Schnell zum Urteil – Vor- und Nachteile des Urkundenprozesses
Ein Zivilprozess kann dauern. Ein paar Monate oder ein paar Jahre. Schriftsätze werden ausgetauscht. Verhandlungen werden angesetzt. Zeugen werden vernommen oder erscheinen nicht. Verhandlungen werden vertagt. Sachverständigengutachten werden eingeholt. Nachfragen zum Gutachten verzögern den Prozess.

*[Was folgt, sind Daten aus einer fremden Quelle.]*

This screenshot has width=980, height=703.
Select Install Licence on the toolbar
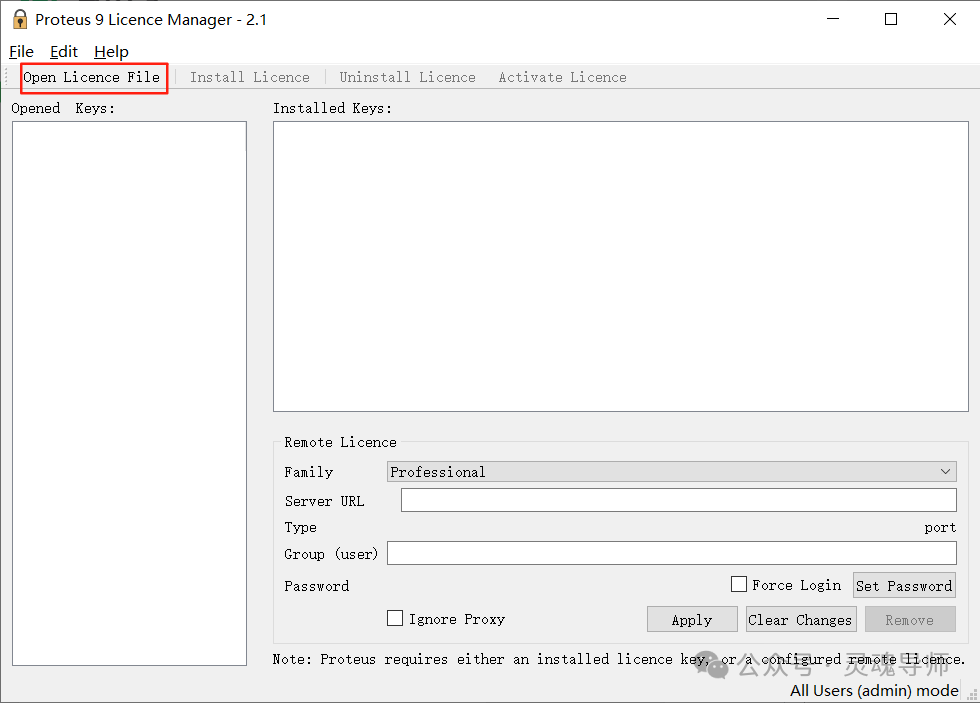click(249, 77)
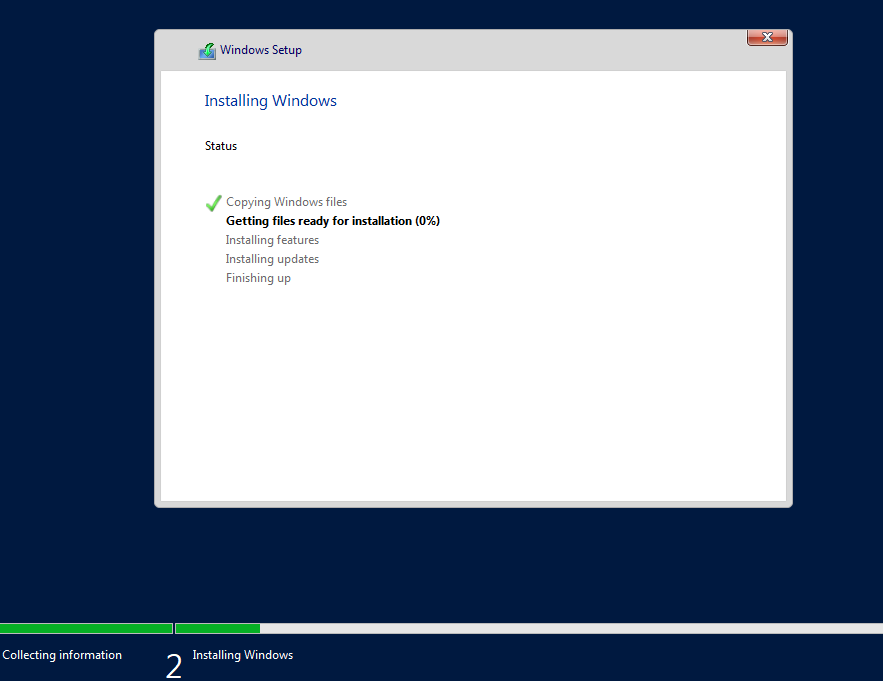Click the 'Collecting information' phase label
The image size is (883, 681).
click(x=62, y=655)
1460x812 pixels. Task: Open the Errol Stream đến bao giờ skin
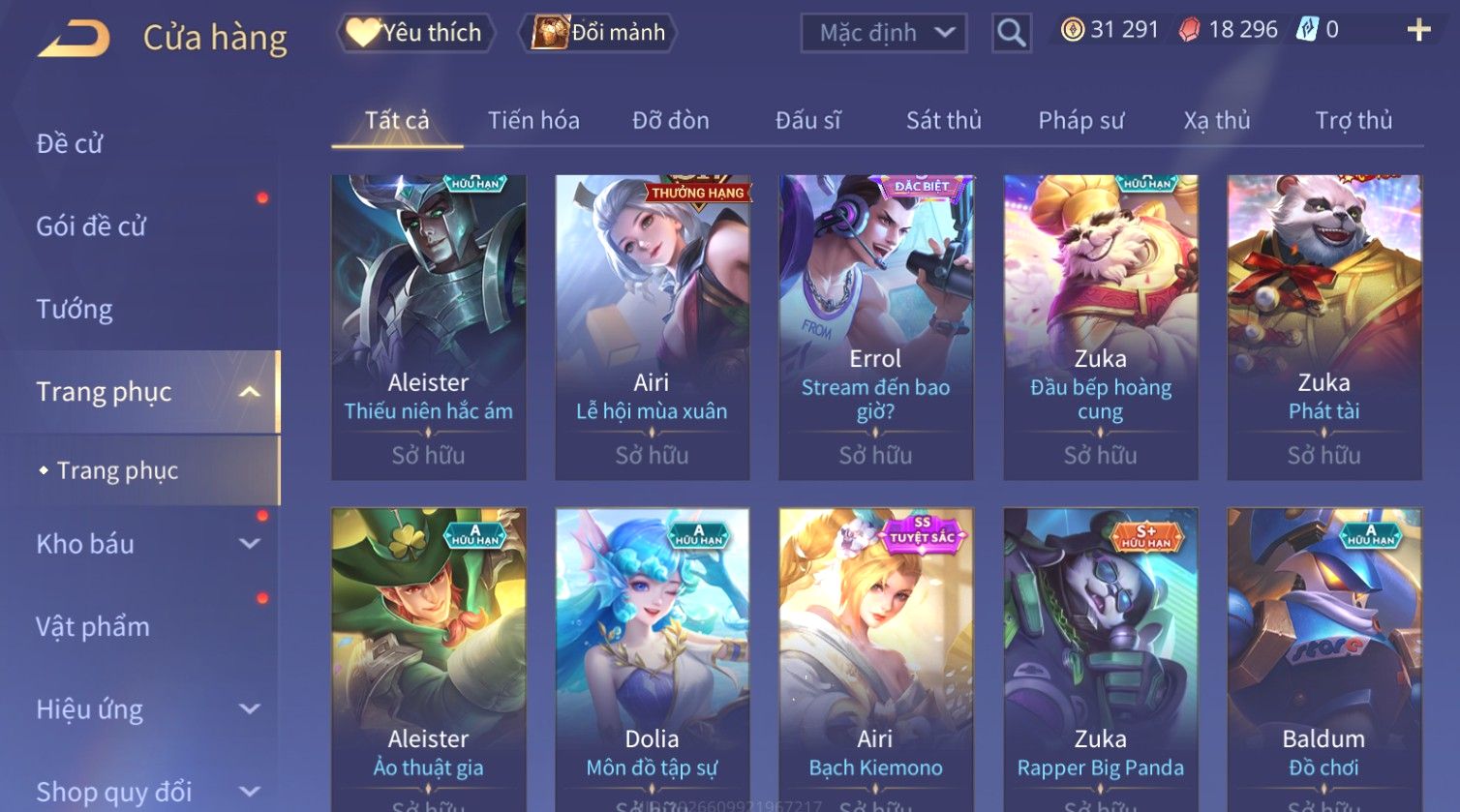pos(875,327)
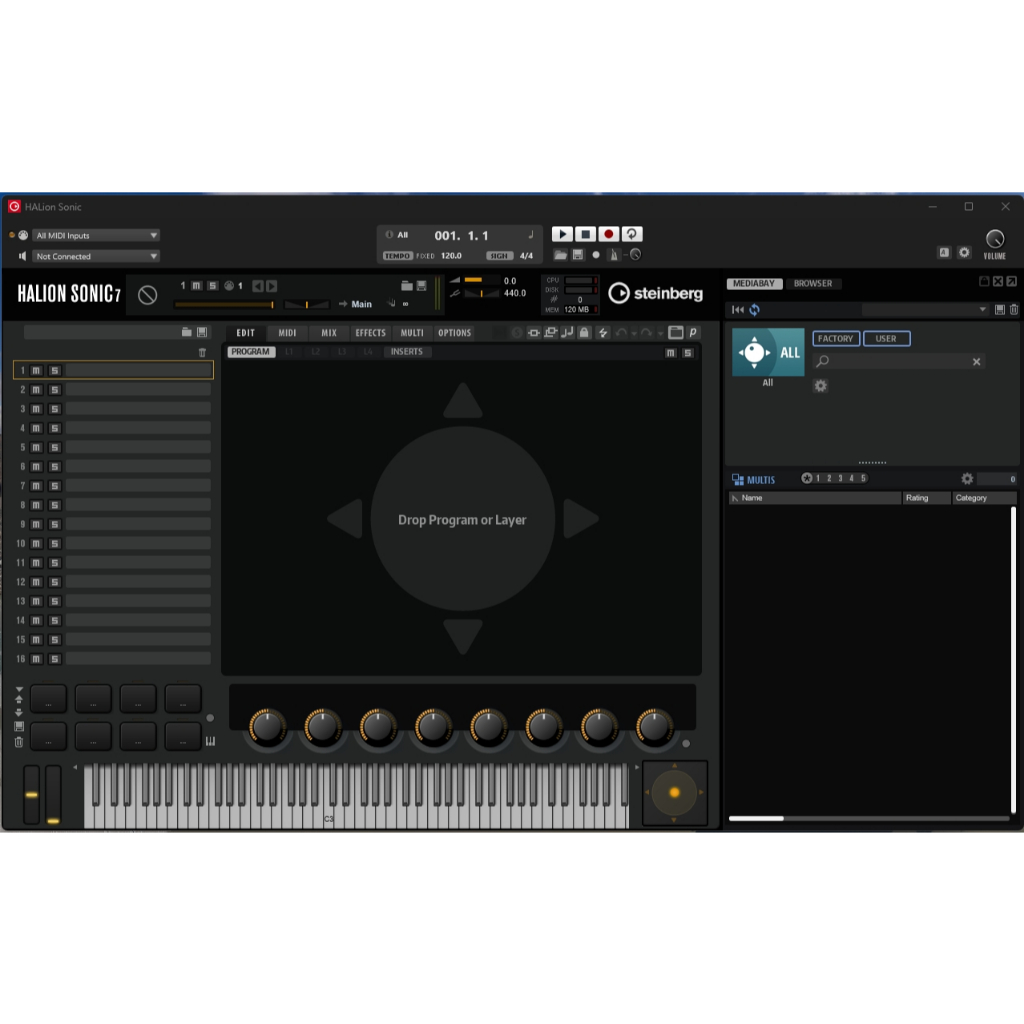Image resolution: width=1024 pixels, height=1024 pixels.
Task: Solo slot 7 in the rack
Action: tap(55, 486)
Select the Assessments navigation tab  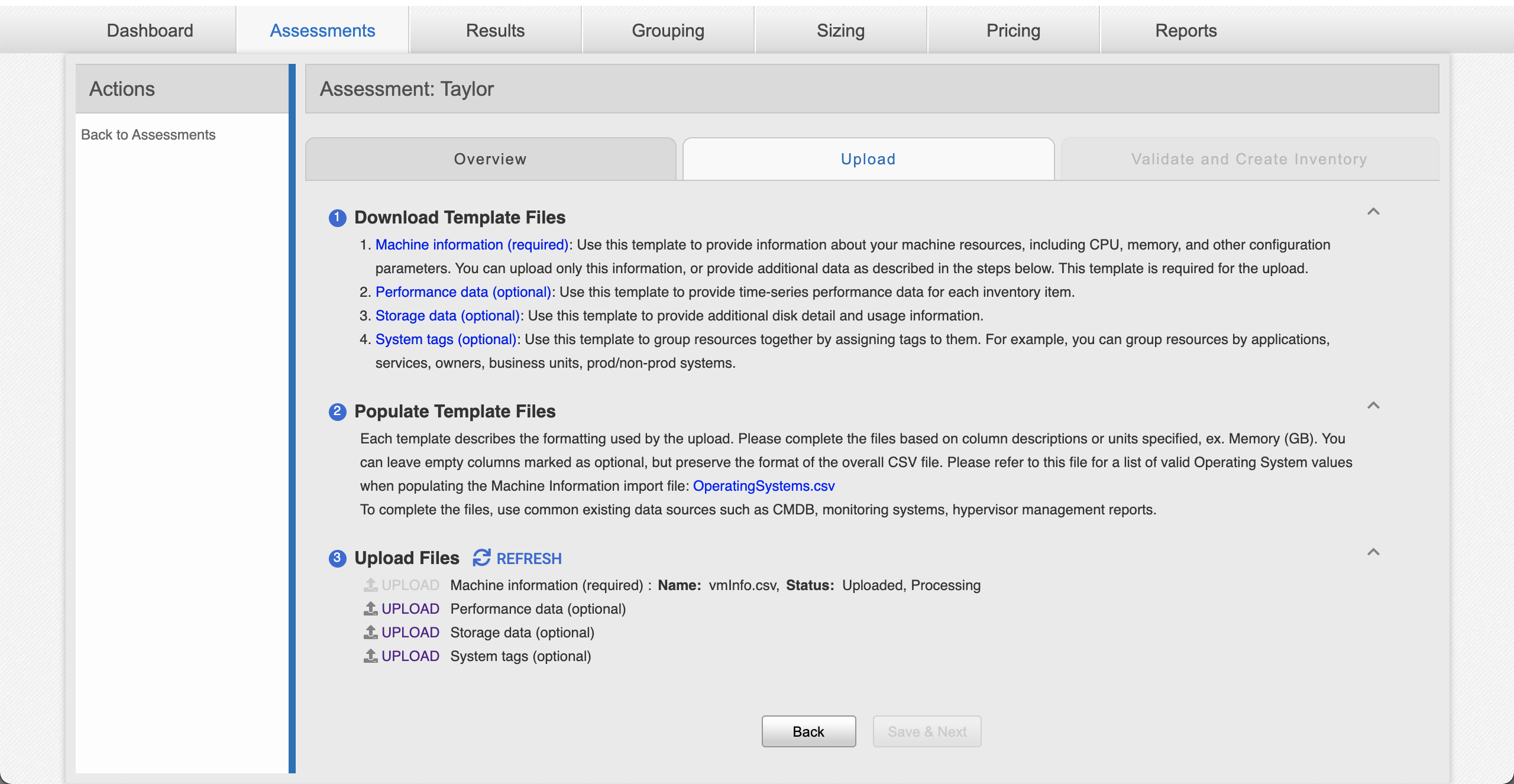pyautogui.click(x=322, y=29)
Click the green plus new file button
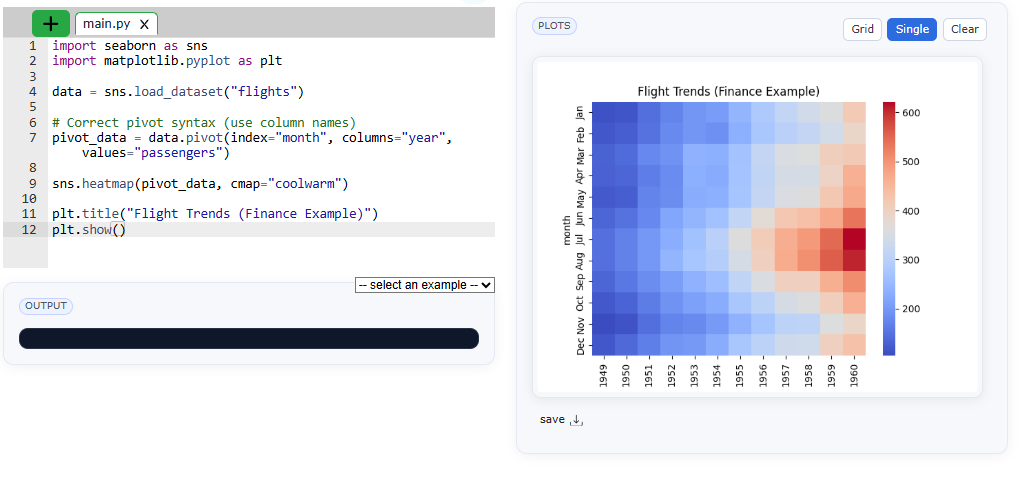1032x481 pixels. (50, 23)
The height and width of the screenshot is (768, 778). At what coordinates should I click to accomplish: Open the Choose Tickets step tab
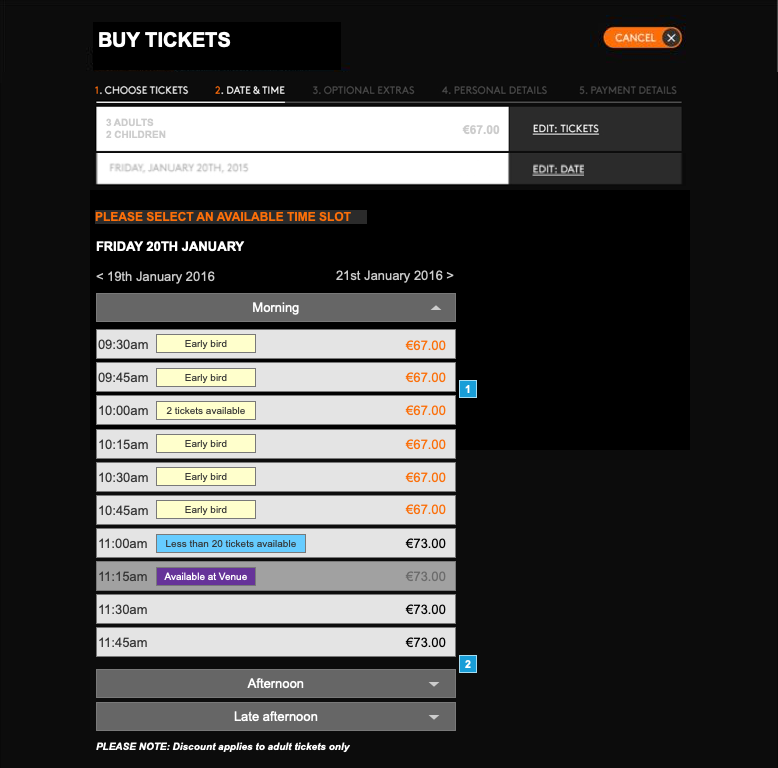point(142,90)
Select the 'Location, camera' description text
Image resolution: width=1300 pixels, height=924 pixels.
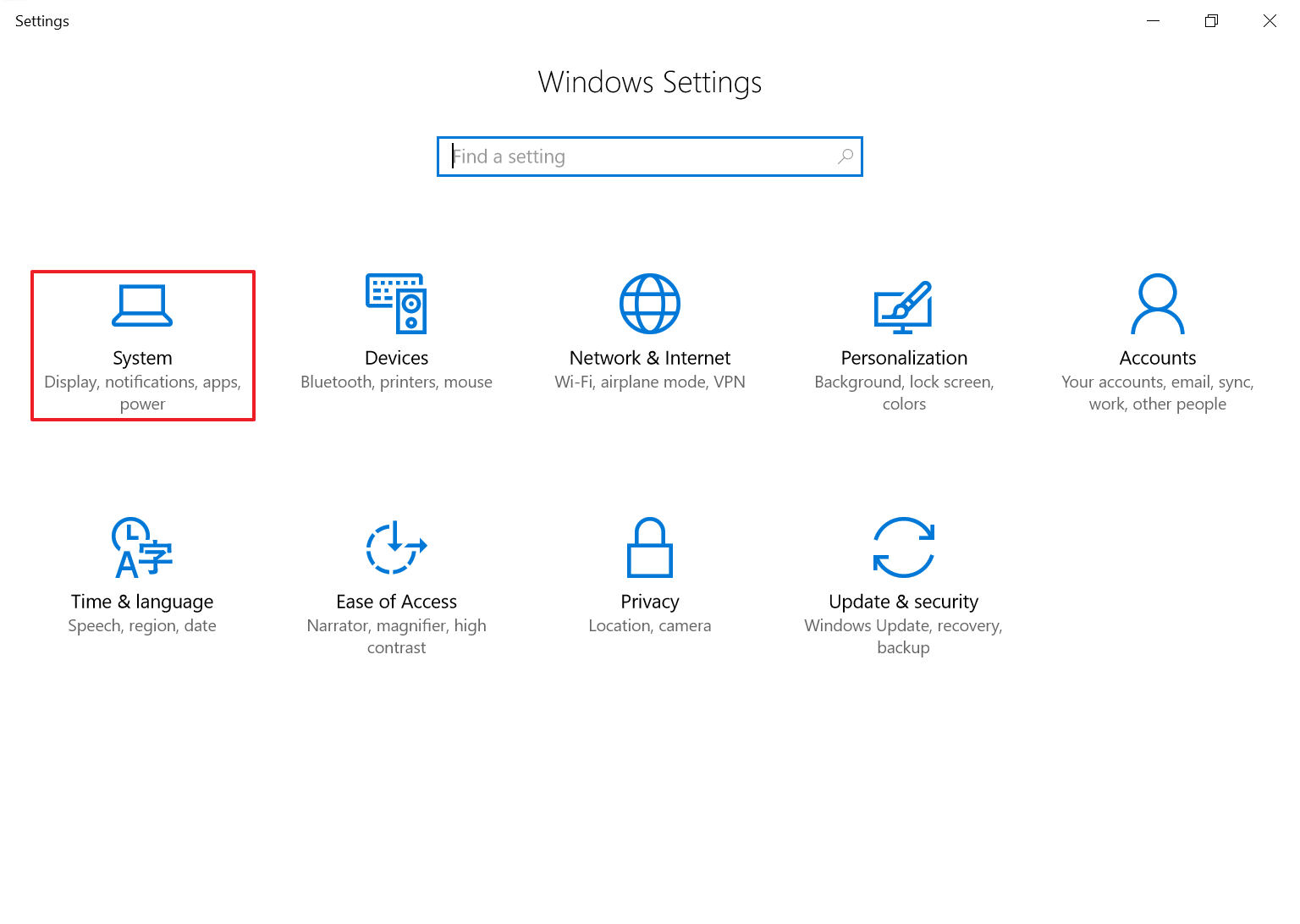click(x=650, y=625)
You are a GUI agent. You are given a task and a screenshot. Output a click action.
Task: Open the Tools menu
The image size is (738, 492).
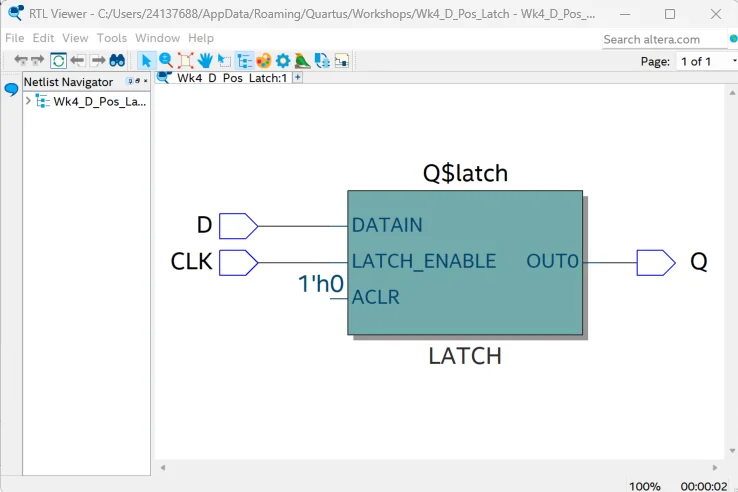pos(112,38)
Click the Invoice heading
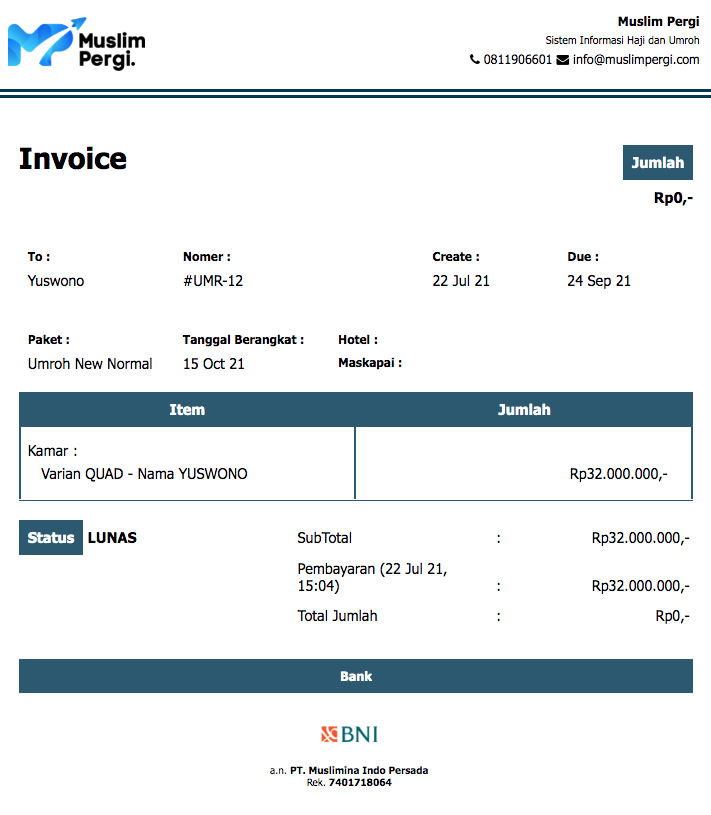 73,159
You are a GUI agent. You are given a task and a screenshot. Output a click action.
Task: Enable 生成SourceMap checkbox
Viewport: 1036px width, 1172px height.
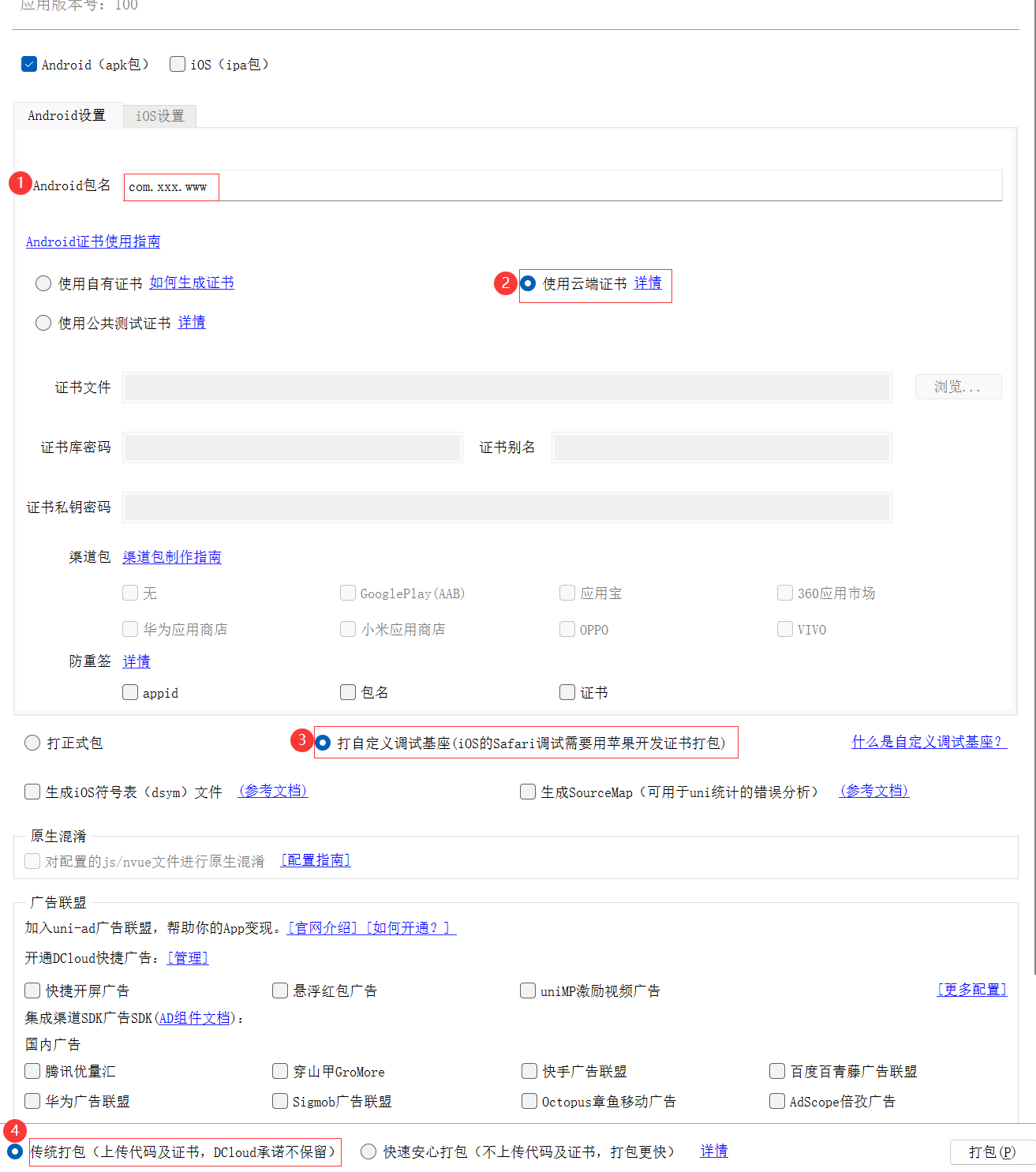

Das kann belastend sein – nicht zuletzt finanziell. Zwar laufen in der Zwischenzeit gewaltige Verzugs- oder Prozesszinsen an (5 oder 9 Prozentpunkte über dem Basiszinssatz p. a.), aber die Liquidität fehlt trotzdem. Glücklich schätzen kann sich, wer seinen Anspruch vollständig mit Urkunden beweisen kann. Dann nämlich ist der sog. Urkundenprozess zulässig.
Das ist beispielsweise der Fall, wenn der Verkäufer beim Warenliefervertrag sowohl den Kaufvertrag als auch die Transportdokumente vorlegen kann, die die termingerechte Lieferung belegen. Dabei zählen auch elektronische Urkunden wie z. B. mittels eSignaturen gezeichnete Verträge. Der Beklagte kann zwar Einwendungen bringen, diese müssen sich aber auch mittels Urkunden beweisen lassen. Wendet der Käufer z. B. ein, dass die Ware mangelhaft gewesen sei, wird er das üblicherweise nicht mit Urkunden beweisen können, sondern nur mittels Sachverständigengutachten, Inaugenscheinnahme oder Zeugenbeweis.
Somit steht in relativ kurzer Zeit ein Urteil, das ohne Sicherheitsleistung vollstreckt werden kann. Der Beklagte kann allerdings die Vollstreckung abwenden, indem er seinerseits Sicherheit leistet. Tut er dies, gewinnt der Verkäufer zwar keine Liquidität, aber zumindest ist ein mögliches Insolvenzrisiko abgewendet.
Über alle weiteren Beweismittel wird erst im sogenannten Nachverfahren entschieden. In diesem kann der Beklagte alle Einwendungen bringen, die sich nicht mit Urkunden beweisen lassen. Natürlich weiß auch der Kläger, dass „sein“ Urteil noch kippen kann. Neben der Liquidität und der Abwendung von Insolvenzrisiken kann das Urkundenverfahren aber auch strategische Vorteile haben. Immerhin lässt sich ein Beklagter, der innerhalb weniger Wochen ein Urteil gegen sich „kassiert“, selbst aber bis zum Urteil im Nachprozess warten muss, damit gehörig ärgern. Die Vergleichsbereitschaft steigt erfahrungsgemäß.
Der Urkundenprozess ist aber kein Allheilmittel. Er bietet nur einen „Shortcut“, aber die Prozessrisiken bleiben. Verliert der Kläger das Nachverfahren, muss er Ersatz für den Schaden leisten, den der Beklagte durch die Vollstreckung erlitten hat. Der Kläger sich darf also nicht in falscher Sicherheit wiegen. Ist ihm dies bewusst, ist der Urkundenprozess immer ein Mittel, um ein schnelles – wenn auch vielleicht nicht finales – Urteil zu erlangen.